**MATERIAL PROVIDED:**
+===+

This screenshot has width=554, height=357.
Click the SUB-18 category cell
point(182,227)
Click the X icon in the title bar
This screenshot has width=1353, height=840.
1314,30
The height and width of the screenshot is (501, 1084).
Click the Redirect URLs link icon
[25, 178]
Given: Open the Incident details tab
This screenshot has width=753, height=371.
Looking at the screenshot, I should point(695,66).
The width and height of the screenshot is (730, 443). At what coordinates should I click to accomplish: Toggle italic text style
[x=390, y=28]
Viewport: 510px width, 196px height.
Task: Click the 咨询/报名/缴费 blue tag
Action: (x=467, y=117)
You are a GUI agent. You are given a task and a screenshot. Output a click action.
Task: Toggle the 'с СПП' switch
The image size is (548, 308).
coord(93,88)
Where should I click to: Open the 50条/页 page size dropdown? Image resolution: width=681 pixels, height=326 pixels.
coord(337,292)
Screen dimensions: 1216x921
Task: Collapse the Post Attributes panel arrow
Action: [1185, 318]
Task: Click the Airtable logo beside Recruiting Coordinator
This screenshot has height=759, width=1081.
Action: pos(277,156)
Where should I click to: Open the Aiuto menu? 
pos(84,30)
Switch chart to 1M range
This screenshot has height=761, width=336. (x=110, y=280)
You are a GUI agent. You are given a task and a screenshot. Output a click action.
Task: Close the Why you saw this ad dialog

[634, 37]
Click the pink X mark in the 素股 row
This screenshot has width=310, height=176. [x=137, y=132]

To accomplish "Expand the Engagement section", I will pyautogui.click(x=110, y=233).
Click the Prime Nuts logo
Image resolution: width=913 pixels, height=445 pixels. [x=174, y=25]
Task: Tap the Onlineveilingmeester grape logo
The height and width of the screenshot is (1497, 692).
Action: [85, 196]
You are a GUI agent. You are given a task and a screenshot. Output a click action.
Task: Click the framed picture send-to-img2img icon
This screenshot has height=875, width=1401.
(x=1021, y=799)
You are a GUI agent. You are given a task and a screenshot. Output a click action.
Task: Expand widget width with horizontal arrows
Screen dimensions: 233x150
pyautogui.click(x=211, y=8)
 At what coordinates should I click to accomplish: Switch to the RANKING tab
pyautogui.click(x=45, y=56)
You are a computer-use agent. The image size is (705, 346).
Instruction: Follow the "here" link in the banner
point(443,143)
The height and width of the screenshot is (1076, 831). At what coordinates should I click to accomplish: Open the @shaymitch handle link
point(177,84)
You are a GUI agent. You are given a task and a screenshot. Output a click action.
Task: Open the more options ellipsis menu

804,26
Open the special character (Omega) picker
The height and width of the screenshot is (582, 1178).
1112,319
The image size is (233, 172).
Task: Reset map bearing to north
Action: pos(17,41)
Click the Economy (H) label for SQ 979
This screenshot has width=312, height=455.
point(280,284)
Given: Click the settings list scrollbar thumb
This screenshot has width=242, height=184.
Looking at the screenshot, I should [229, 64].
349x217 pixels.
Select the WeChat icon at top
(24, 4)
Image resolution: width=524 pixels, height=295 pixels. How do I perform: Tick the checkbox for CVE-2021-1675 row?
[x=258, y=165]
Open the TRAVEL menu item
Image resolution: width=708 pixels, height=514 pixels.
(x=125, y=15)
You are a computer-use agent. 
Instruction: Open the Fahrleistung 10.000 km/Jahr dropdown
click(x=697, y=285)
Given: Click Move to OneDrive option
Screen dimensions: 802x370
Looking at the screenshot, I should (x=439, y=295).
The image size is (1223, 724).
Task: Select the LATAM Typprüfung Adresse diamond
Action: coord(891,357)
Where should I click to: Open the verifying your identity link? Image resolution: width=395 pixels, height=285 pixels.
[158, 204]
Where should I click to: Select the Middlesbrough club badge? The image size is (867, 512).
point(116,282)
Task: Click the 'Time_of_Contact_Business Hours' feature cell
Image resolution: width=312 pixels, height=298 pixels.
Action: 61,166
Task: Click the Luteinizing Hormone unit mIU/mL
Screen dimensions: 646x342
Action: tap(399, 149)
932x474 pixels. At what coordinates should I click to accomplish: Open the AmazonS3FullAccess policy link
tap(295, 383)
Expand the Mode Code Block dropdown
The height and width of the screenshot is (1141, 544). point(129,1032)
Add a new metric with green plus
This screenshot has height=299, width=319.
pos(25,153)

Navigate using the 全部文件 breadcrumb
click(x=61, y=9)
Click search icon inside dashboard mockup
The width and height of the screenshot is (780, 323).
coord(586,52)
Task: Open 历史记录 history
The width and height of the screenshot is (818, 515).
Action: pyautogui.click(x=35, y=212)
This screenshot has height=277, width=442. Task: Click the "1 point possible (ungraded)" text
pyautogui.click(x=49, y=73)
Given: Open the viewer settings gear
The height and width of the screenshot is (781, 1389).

+===+

**WHAT IS BEING ASKED:** Using the listing above, transcribe every entry exactly.

**ANSWER BOX:**
This screenshot has width=554, height=357.
Click the SUB-18 category cell
point(182,227)
Click the X icon in the title bar
This screenshot has width=1353, height=840.
1314,30
The height and width of the screenshot is (501, 1084).
Click the Redirect URLs link icon
[25, 178]
Given: Open the Incident details tab
This screenshot has width=753, height=371.
Looking at the screenshot, I should point(695,66).
The width and height of the screenshot is (730, 443). At what coordinates should I click to accomplish: Toggle italic text style
[x=390, y=28]
Viewport: 510px width, 196px height.
Task: Click the 咨询/报名/缴费 blue tag
Action: (x=467, y=117)
You are a GUI agent. You are given a task and a screenshot. Output a click action.
Task: Toggle the 'с СПП' switch
The image size is (548, 308).
coord(93,88)
Where should I click to: Open the 50条/页 page size dropdown? Image resolution: width=681 pixels, height=326 pixels.
coord(337,292)
Screen dimensions: 1216x921
Task: Collapse the Post Attributes panel arrow
Action: [1185, 318]
Task: Click the Airtable logo beside Recruiting Coordinator
This screenshot has height=759, width=1081.
Action: pos(277,156)
Where should I click to: Open the Aiuto menu? 
pos(84,30)
Switch chart to 1M range
This screenshot has height=761, width=336. (x=110, y=280)
You are a GUI agent. You are given a task and a screenshot. Output a click action.
Task: Close the Why you saw this ad dialog

[634, 37]
Click the pink X mark in the 素股 row
This screenshot has width=310, height=176. [x=137, y=132]

To accomplish "Expand the Engagement section", I will pyautogui.click(x=110, y=233).
Click the Prime Nuts logo
Image resolution: width=913 pixels, height=445 pixels. [x=174, y=25]
Task: Tap the Onlineveilingmeester grape logo
The height and width of the screenshot is (1497, 692).
Action: [85, 196]
You are a GUI agent. You are given a task and a screenshot. Output a click action.
Task: Click the framed picture send-to-img2img icon
This screenshot has height=875, width=1401.
(x=1021, y=799)
You are a GUI agent. You are given a task and a screenshot. Output a click action.
Task: Expand widget width with horizontal arrows
Screen dimensions: 233x150
pyautogui.click(x=211, y=8)
 At what coordinates should I click to accomplish: Switch to the RANKING tab
pyautogui.click(x=45, y=56)
You are a computer-use agent. The image size is (705, 346).
Instruction: Follow the "here" link in the banner
point(443,143)
The height and width of the screenshot is (1076, 831). At what coordinates should I click to accomplish: Open the @shaymitch handle link
point(177,84)
You are a GUI agent. You are given a task and a screenshot. Output a click action.
Task: Open the more options ellipsis menu

804,26
Open the special character (Omega) picker
The height and width of the screenshot is (582, 1178).
1112,319
The image size is (233, 172).
Task: Reset map bearing to north
Action: pos(17,41)
Click the Economy (H) label for SQ 979
This screenshot has width=312, height=455.
point(280,284)
Given: Click the settings list scrollbar thumb
This screenshot has width=242, height=184.
Looking at the screenshot, I should [229, 64].
349x217 pixels.
Select the WeChat icon at top
(24, 4)
Image resolution: width=524 pixels, height=295 pixels. How do I perform: Tick the checkbox for CVE-2021-1675 row?
[x=258, y=165]
Open the TRAVEL menu item
Image resolution: width=708 pixels, height=514 pixels.
(x=125, y=15)
You are a computer-use agent. 
Instruction: Open the Fahrleistung 10.000 km/Jahr dropdown
click(x=697, y=285)
Given: Click Move to OneDrive option
Screen dimensions: 802x370
Looking at the screenshot, I should (x=439, y=295).
The image size is (1223, 724).
Task: Select the LATAM Typprüfung Adresse diamond
Action: coord(891,357)
Where should I click to: Open the verifying your identity link? Image resolution: width=395 pixels, height=285 pixels.
[158, 204]
Where should I click to: Select the Middlesbrough club badge? The image size is (867, 512).
point(116,282)
Task: Click the 'Time_of_Contact_Business Hours' feature cell
Image resolution: width=312 pixels, height=298 pixels.
Action: 61,166
Task: Click the Luteinizing Hormone unit mIU/mL
Screen dimensions: 646x342
Action: tap(399, 149)
932x474 pixels. At what coordinates should I click to accomplish: Open the AmazonS3FullAccess policy link
tap(295, 383)
Expand the Mode Code Block dropdown
The height and width of the screenshot is (1141, 544). point(129,1032)
Add a new metric with green plus
This screenshot has height=299, width=319.
pos(25,153)

Navigate using the 全部文件 breadcrumb
click(x=61, y=9)
Click search icon inside dashboard mockup
The width and height of the screenshot is (780, 323).
coord(586,52)
Task: Open 历史记录 history
The width and height of the screenshot is (818, 515).
Action: pyautogui.click(x=35, y=212)
This screenshot has height=277, width=442. Task: Click the "1 point possible (ungraded)" text
pyautogui.click(x=49, y=73)
Given: Open the viewer settings gear
The height and width of the screenshot is (781, 1389).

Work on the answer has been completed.